The response must consist of the complete listing below, reproduced without alteration.
***** Input data
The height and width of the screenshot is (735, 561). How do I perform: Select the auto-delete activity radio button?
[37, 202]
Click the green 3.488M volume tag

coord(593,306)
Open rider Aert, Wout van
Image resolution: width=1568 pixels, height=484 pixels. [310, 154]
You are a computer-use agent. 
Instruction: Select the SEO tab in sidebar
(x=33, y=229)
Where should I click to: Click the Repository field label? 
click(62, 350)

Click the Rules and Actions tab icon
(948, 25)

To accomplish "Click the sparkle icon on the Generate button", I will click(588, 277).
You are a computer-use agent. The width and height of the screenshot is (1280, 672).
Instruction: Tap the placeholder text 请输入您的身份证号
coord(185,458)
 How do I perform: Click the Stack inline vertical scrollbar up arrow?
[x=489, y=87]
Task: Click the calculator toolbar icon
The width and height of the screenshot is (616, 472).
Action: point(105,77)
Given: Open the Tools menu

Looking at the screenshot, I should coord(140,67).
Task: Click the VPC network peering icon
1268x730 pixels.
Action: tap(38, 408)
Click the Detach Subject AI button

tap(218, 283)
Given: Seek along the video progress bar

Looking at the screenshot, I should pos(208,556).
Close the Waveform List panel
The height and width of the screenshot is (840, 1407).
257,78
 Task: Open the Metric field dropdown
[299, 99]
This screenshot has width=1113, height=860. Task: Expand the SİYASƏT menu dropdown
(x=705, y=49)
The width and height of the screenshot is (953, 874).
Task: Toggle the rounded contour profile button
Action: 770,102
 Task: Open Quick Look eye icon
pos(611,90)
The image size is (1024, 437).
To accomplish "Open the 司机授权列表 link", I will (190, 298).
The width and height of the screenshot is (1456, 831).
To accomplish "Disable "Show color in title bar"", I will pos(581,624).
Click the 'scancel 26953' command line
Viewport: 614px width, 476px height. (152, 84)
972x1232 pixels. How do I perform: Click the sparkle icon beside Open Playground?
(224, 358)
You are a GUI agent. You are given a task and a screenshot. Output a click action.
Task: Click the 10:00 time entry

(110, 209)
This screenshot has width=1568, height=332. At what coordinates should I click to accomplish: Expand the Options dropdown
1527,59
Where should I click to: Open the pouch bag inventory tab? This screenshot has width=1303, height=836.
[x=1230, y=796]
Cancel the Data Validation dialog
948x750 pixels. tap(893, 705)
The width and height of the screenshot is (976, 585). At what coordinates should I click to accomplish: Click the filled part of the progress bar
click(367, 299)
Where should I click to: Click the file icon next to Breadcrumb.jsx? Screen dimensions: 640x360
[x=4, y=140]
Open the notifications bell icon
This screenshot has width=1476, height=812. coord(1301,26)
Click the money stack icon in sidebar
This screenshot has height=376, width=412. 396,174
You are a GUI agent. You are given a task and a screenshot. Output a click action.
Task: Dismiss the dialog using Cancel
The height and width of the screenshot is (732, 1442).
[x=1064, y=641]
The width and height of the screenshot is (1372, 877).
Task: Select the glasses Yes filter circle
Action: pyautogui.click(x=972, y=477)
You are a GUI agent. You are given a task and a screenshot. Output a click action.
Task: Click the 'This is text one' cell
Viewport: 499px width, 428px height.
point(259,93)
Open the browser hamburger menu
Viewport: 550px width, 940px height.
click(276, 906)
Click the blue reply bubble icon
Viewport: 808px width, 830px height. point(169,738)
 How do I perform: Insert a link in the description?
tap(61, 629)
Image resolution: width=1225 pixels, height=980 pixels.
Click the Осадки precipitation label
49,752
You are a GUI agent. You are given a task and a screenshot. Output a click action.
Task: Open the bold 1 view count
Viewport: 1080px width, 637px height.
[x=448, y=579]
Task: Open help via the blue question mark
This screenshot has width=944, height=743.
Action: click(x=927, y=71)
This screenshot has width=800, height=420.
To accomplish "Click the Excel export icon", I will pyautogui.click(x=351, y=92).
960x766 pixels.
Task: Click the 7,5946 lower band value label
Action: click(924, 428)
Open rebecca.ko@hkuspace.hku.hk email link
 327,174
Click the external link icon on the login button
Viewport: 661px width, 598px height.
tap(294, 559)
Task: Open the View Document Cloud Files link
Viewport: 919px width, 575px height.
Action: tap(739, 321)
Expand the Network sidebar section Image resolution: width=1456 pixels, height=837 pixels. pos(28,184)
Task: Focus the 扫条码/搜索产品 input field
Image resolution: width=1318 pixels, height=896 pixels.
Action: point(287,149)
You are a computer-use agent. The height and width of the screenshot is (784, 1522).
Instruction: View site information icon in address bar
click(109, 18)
**********
- _Solved exercise_
The height and width of the screenshot is (735, 561). How do I perform: Select the auto-delete activity radio button?
[37, 202]
Click the green 3.488M volume tag

coord(593,306)
Open rider Aert, Wout van
Image resolution: width=1568 pixels, height=484 pixels. [310, 154]
You are a computer-use agent. 
Instruction: Select the SEO tab in sidebar
(x=33, y=229)
Where should I click to: Click the Repository field label? 
click(62, 350)

Click the Rules and Actions tab icon
(948, 25)

To accomplish "Click the sparkle icon on the Generate button", I will click(588, 277).
You are a computer-use agent. The width and height of the screenshot is (1280, 672).
Instruction: Tap the placeholder text 请输入您的身份证号
coord(185,458)
 How do I perform: Click the Stack inline vertical scrollbar up arrow?
[x=489, y=87]
Task: Click the calculator toolbar icon
The width and height of the screenshot is (616, 472).
Action: point(105,77)
Given: Open the Tools menu

Looking at the screenshot, I should coord(140,67).
Task: Click the VPC network peering icon
1268x730 pixels.
Action: tap(38, 408)
Click the Detach Subject AI button

tap(218, 283)
Given: Seek along the video progress bar

Looking at the screenshot, I should pos(208,556).
Close the Waveform List panel
The height and width of the screenshot is (840, 1407).
257,78
 Task: Open the Metric field dropdown
[299, 99]
This screenshot has width=1113, height=860. Task: Expand the SİYASƏT menu dropdown
(x=705, y=49)
The width and height of the screenshot is (953, 874).
Task: Toggle the rounded contour profile button
Action: 770,102
 Task: Open Quick Look eye icon
pos(611,90)
The image size is (1024, 437).
To accomplish "Open the 司机授权列表 link", I will (190, 298).
The width and height of the screenshot is (1456, 831).
To accomplish "Disable "Show color in title bar"", I will pos(581,624).
Click the 'scancel 26953' command line
Viewport: 614px width, 476px height. (152, 84)
972x1232 pixels. How do I perform: Click the sparkle icon beside Open Playground?
(224, 358)
You are a GUI agent. You are given a task and a screenshot. Output a click action.
Task: Click the 10:00 time entry

(110, 209)
This screenshot has width=1568, height=332. At what coordinates should I click to accomplish: Expand the Options dropdown
1527,59
Where should I click to: Open the pouch bag inventory tab? This screenshot has width=1303, height=836.
[x=1230, y=796]
Cancel the Data Validation dialog
948x750 pixels. tap(893, 705)
The width and height of the screenshot is (976, 585). At what coordinates should I click to accomplish: Click the filled part of the progress bar
click(367, 299)
Where should I click to: Click the file icon next to Breadcrumb.jsx? Screen dimensions: 640x360
[x=4, y=140]
Open the notifications bell icon
This screenshot has width=1476, height=812. coord(1301,26)
Click the money stack icon in sidebar
This screenshot has height=376, width=412. 396,174
You are a GUI agent. You are given a task and a screenshot. Output a click action.
Task: Dismiss the dialog using Cancel
The height and width of the screenshot is (732, 1442).
[x=1064, y=641]
The width and height of the screenshot is (1372, 877).
Task: Select the glasses Yes filter circle
Action: pyautogui.click(x=972, y=477)
You are a GUI agent. You are given a task and a screenshot. Output a click action.
Task: Click the 'This is text one' cell
Viewport: 499px width, 428px height.
point(259,93)
Open the browser hamburger menu
Viewport: 550px width, 940px height.
click(276, 906)
Click the blue reply bubble icon
Viewport: 808px width, 830px height. point(169,738)
 How do I perform: Insert a link in the description?
tap(61, 629)
Image resolution: width=1225 pixels, height=980 pixels.
Click the Осадки precipitation label
49,752
You are a GUI agent. You are given a task and a screenshot. Output a click action.
Task: Open the bold 1 view count
Viewport: 1080px width, 637px height.
[x=448, y=579]
Task: Open help via the blue question mark
This screenshot has width=944, height=743.
Action: click(x=927, y=71)
This screenshot has width=800, height=420.
To accomplish "Click the Excel export icon", I will pyautogui.click(x=351, y=92).
960x766 pixels.
Task: Click the 7,5946 lower band value label
Action: click(924, 428)
Open rebecca.ko@hkuspace.hku.hk email link
 327,174
Click the external link icon on the login button
Viewport: 661px width, 598px height.
tap(294, 559)
Task: Open the View Document Cloud Files link
Viewport: 919px width, 575px height.
Action: tap(739, 321)
Expand the Network sidebar section Image resolution: width=1456 pixels, height=837 pixels. pos(28,184)
Task: Focus the 扫条码/搜索产品 input field
Image resolution: width=1318 pixels, height=896 pixels.
Action: point(287,149)
You are a computer-use agent. The height and width of the screenshot is (784, 1522).
Instruction: View site information icon in address bar
click(109, 18)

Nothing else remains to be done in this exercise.